Gandhi, islâm dînini ve Kur’ân-ı kerîmi dikkat ile incelemiş ve müslimânlığa hayrân olmuşdu. Bu husûsda şöyle demekdedir:
(Müslimânlar, en azametli ve muzaffer günlerinde bile, müte’assıb olmamışdır. İslâmiyyet, dünyâyı yaratana ve Onun eserine hayrân olmayı emr etmekdedir. Batı, korkunç bir karanlık içinde iken, Doğuda parlayan göz kamaşdırıcı islâm yıldızı, azâb çeken dünyâya ışık, sulh ve râhatlık vermişdir. İslâm dîni, yalancı bir din değildir. Hindûlar bu dîni saygı ile inceledikleri zemân, onlar da, islâmiyyeti benim gibi seveceklerdir. Ben, islâm dîninin Peygamberinin ve Onun yakınında bulunanların, nasıl yaşadıklarını bildiren kitâbları okudum. Bunlar, beni o kadar ilgilendirdi ki, kitâblar bitdiği zemân, bunlardan dahâ fazla olmamasına üzüldüm. Ben şu kanâ’ate vardım ki, islâmiyyetin sür’at ile yayılması, kılıç sebebi ile olmamışdır. Aksine, her şeyden evvel sâdeliği, mantıkî olması ve Peygamberinin büyük tevâzu’u [alçak gönüllülüğü], sözünü dâimâ tutması, yakınlarına ve müslimân olan herkese karşı sonsuz sadâkati sebebi ile islâm dîni birçok insanlar tarafından seve seve kabûl edilmişdir.

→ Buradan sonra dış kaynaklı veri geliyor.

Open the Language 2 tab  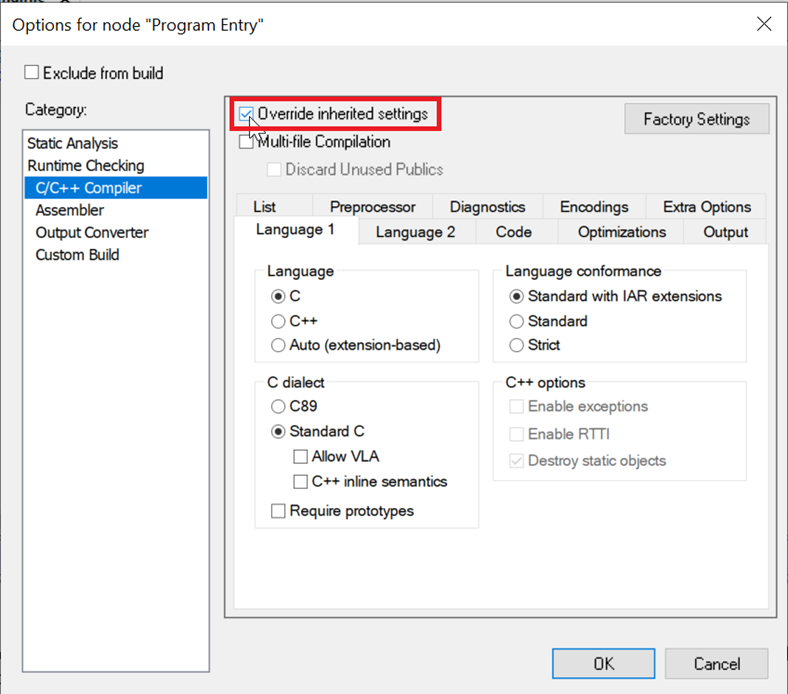tap(415, 232)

Müslimânlık, ruhbânlığı ortadan kaldırmışdır. Müslimânlıkda, Allahü teâlâ ile kul arasında aracılık eden kimse yokdur. İslâmiyyet, başından beri sosyal adâleti emr eden bir dindir. Yaratan ile yaratılan arasında, ayrı bir müessese yokdur. Kur’ân-ı kerîmi [ya’nî onun tefsîrini ve islâm âlimlerinin kitâblarını] okuyan herkes, Allahü teâlânın emrlerini öğrenir ve Ona tâbi’ olur. Bu husûsda, Allahü teâlâ ile arasında hiç bir mâni’a yokdur. Hıristiyanlığın birçok eksikleri olduğu için, dürlü reformlar yapılmak zorunda kalındığı hâlde, müslimânlığın ise ilk günündeki şeklinden, hiç bir şey değişdirilmemişdir. Hıristiyanlıkda, demokratik rûh yokdur. Bu dîne demokratik bir veche vermek için hıristiyanların milliyyet hislerinin artması ve buna göre reformlar yapılması îcâb etmişdir.)
Prof. Ernest RENAN:
Şimdi de bir Fransız fikr adamından bahs edelim: Ernest Renan 1239 [m. 1823] de Fransada Treguier şehrinde doğdu. Babası bir kaptandı. Beş yaşında iken babasını gayb etdi. Annesi ile ablası tarafından yetişdirildi. Annesi, onun bir din adamı olmasını istediğinden, doğduğu kasabanın kilise kolejine verildi. Burada kuvvetli bir ilâhiyyat tahsîli [öğrenimi] gördü. Doğu dillerine karşı büyük bir merâk duyduğundan, Arabca, İbrânîce ve Süryânice öğrendi. Bundan sonra, Üniversiteye girerek, felsefe tahsîli yapdı. Tahsîli ilerledikce ve Alman felsefesi ile doğu edebiyyâtını dikkat ile inceledikce, hıristiyanlık dîninde birçok noksanlar olduğunu gördü.